Long-run cowherd trends show fertility is in the crosshairs

The number of cows per herd is getting larger, yet the percentage of the calf crop that is marketed remains flat.

Nevil Speer

July 7, 2016

2 Min Read
Long-run cowherd trends show fertility is in the crosshairs

State farm management association programs allow farming and ranching participants to obtain comprehensive analysis of their respective enterprises which comprise the farm operation. That information subsequently leads to establishment of meaningful benchmarks for comparative purposes – both from a production and financial standpoint.    
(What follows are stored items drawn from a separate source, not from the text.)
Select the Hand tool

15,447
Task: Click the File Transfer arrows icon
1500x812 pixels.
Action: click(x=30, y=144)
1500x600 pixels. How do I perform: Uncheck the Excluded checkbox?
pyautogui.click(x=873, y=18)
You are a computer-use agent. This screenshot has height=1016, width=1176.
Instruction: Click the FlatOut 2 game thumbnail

Accordingly, this column has regularly utilized data from Kansas Farm Management Association (KFMA) to provide some insight into decision-making in the cow-calf sector. The KFMA data is especially useful from several perspectives. One, Kansas’ program is one of the largest in the country. Two, the data represents mostly mid-size (including both diversified and full-time) operations. Last, there’s a solid track record across all the data, enabling meaningful comparisons over time. 

The data outlined below represents five-year moving averages beginning with 1996-2000 and subsequently updated annually through 2010-2014, resulting from the most recent 2015 analyses). The five-year moving averages avoids year-over-year peaks and valleys because of weather, markets and other factors, and helps provide some focus on longer-run trends within the cow-calf sector. Meanwhile, single-year data from 2015 is also included to reference against the broader trends.

cows maintained

The key components in the graph include number of cows maintained, number of calves marketed and marketing weight. The trends are surprisingly consistent over time:

  1. Cowherd size continues to steadily increase, thereby indicating ongoing consolidation within the cow-calf sector.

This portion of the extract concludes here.